Free Novel Read

Red: A Love Story Page 2


  Marisa relaxed for a moment as she looked into his eyes. She saw so many things in them that the mere possibility of being apart from him made her gasp for air. How could she describe everything contained in those eyes? Inside them played a music box with the melody of endless conversations, furtive escapes to eat in Arabic delis, plans to visit a valley sprinkled with quartzes that glimmered in the moonlight. And the bedroom games, as he called them, in which she discovered herself more and more—a woman.

  He blinked. In that lapse, the last quartz glimmered, died away, and all vanished. Time to go. The world outside awaited with the usual reproach. She looked into Marco’s eyes once more to say goodbye to everything they contained, and pulled back at last.

  “Well, I’m gonna put the wig on. I almost forgot it.”

  Marisa grabbed her purse and disappeared down the hall to check herself in the bedroom mirror. She returned with her long hair hidden under a mass of false black curls: she had to wear the wig every time the two went out together. Once in the elevator, they stood side by side and shut off any eye contact until finding themselves inside his silver Lexus in the garage. At that time of night there was no traffic, and the streets flew by the car window during ten minutes that passed in ten seconds.

  They reached their destination in the traditional Higienópolis neighborhood—trees of generous shade and dogs, bars and universities, a large population of Jews and seniors. Marco stopped on the corner without turning off the engine. Marisa glanced around, removed the wig, stuffed it into her purse. She exited the car and walked down the street past bored porters in their posts while Marco waited for her to get home safely. Marisa paused at a modernist building of geometrical lines emphasized in pastel hues. She discreetly waved at him and rang the bell to the porter.
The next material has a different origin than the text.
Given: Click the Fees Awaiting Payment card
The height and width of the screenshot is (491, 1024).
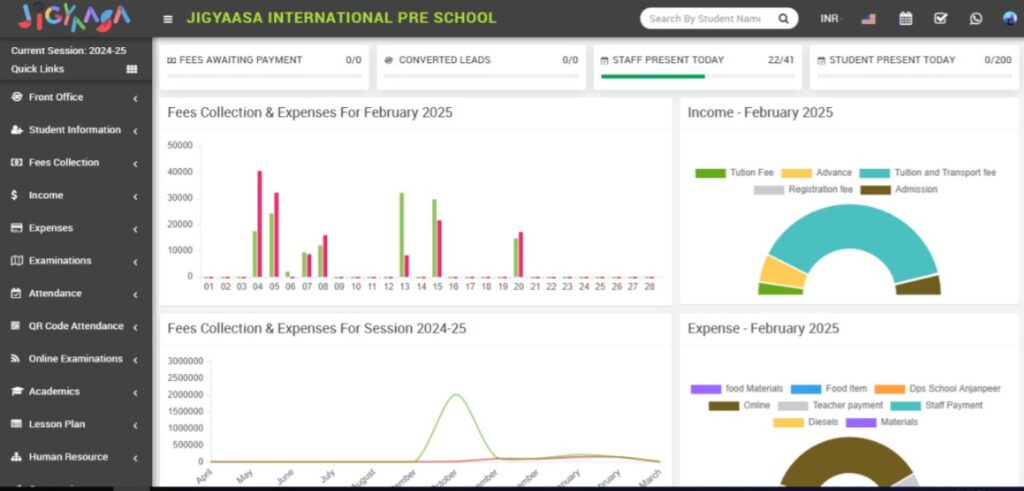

  An electric buzz, a click, and the door opened. Marisa entered the building with reluctance. As soon as she crossed the lobby, the door of the apartment in the back started to open. From the crack emerged the face of an old woman, then her black robe. It was Ms. Rosaura, a small and boney widow of pleasant manners and gray hair with a faint purple tinge. No one could tell, but behind her innocent appearance lived a real professional of domestic intrigue. She resembled a carrion crow croaking with a deep voice, her robe puffing out as she gesticulated, her eyes always attentive to the flicker of an unusual event.

  “Marisa, darling, how have you been?” She looked over her shoulder and checked the carillon in the living room. “You’re coming home late tonight, huh?”

  “Well, Ms. Rosaura, I was studying at a friend’s. You know, for college admission exams…”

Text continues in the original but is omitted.